--- Records shown Enclosed Below ---

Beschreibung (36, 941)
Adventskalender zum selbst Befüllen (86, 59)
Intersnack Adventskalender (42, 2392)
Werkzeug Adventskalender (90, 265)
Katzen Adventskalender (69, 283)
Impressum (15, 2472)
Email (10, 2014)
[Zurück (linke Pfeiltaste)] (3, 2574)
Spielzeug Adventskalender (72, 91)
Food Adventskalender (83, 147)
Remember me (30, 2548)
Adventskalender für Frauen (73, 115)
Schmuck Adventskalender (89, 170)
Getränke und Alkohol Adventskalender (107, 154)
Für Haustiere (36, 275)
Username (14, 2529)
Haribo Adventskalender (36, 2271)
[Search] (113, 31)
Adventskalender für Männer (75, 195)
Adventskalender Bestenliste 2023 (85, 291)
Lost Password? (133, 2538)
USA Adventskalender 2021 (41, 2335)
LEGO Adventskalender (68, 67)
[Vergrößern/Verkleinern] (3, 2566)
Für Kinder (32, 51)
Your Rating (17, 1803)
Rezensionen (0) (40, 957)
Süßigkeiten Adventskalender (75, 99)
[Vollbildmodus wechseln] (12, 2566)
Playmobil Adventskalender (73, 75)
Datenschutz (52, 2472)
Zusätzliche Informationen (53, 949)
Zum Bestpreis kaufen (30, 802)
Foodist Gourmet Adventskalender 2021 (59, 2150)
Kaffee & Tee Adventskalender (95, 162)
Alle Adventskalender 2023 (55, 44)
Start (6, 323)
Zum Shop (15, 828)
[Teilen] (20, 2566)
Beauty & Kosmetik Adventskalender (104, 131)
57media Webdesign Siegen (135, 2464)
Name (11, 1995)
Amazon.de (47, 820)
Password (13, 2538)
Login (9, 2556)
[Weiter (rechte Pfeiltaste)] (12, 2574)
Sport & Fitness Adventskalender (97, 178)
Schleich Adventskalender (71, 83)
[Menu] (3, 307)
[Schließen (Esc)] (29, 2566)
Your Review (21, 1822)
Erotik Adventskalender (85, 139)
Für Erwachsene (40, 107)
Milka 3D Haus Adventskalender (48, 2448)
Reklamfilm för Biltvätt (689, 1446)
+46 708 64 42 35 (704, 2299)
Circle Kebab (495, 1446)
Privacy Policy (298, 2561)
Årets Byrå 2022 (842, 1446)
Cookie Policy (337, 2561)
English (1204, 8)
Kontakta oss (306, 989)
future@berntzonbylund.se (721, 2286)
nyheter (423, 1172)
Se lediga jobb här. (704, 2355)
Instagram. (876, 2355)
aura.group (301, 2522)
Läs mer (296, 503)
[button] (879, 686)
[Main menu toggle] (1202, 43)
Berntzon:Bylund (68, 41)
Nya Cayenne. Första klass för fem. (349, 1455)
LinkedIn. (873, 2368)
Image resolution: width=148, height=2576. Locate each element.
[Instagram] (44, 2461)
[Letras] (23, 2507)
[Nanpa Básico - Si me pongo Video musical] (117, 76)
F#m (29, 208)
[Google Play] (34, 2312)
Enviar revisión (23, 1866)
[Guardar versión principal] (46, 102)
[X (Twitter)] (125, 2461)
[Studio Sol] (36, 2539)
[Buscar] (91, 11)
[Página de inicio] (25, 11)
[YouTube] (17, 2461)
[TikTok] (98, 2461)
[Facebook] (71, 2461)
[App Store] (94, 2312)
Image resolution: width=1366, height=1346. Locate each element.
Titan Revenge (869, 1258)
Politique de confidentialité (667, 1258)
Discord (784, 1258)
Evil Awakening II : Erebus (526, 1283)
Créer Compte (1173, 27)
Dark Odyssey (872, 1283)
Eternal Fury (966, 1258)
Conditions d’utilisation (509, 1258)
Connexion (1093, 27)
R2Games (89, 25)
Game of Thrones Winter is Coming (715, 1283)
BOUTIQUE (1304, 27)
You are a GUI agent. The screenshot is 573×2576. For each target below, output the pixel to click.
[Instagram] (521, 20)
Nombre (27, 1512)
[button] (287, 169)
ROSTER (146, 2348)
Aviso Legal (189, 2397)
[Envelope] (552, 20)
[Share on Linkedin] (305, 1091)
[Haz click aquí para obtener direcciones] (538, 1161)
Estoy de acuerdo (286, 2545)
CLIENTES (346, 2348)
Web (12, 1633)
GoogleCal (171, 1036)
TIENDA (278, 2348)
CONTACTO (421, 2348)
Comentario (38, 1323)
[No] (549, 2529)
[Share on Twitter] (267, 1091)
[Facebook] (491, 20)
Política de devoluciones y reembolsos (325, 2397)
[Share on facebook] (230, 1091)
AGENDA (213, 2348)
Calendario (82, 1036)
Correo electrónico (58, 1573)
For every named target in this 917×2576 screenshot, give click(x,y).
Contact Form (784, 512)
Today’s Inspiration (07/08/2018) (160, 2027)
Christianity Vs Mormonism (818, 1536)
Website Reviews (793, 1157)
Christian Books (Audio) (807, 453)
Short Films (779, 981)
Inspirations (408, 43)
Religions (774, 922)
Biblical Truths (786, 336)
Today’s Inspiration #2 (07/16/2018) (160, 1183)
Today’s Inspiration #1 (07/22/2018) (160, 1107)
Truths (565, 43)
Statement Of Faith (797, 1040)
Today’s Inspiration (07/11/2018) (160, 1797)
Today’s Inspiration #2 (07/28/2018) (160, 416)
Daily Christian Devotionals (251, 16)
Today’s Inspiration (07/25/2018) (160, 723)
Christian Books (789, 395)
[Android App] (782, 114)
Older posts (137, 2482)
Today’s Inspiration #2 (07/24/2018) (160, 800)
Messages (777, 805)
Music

--- End of Enclosed Records shown ---

▶ [Aim of the exercise] In the listing above, locate the line containing "Politique de confidentialité (667, 1258)" and the line containing "GoogleCal (171, 1036)", then transcribe both and every line between them verbatim.

▶ [Exercise output]
Politique de confidentialité (667, 1258)
Discord (784, 1258)
Evil Awakening II : Erebus (526, 1283)
Créer Compte (1173, 27)
Dark Odyssey (872, 1283)
Eternal Fury (966, 1258)
Conditions d’utilisation (509, 1258)
Connexion (1093, 27)
R2Games (89, 25)
Game of Thrones Winter is Coming (715, 1283)
BOUTIQUE (1304, 27)
You are a GUI agent. The screenshot is 573×2576. For each target below, output the pixel to click.
[Instagram] (521, 20)
Nombre (27, 1512)
[button] (287, 169)
ROSTER (146, 2348)
Aviso Legal (189, 2397)
[Envelope] (552, 20)
[Share on Linkedin] (305, 1091)
[Haz click aquí para obtener direcciones] (538, 1161)
Estoy de acuerdo (286, 2545)
CLIENTES (346, 2348)
Web (12, 1633)
GoogleCal (171, 1036)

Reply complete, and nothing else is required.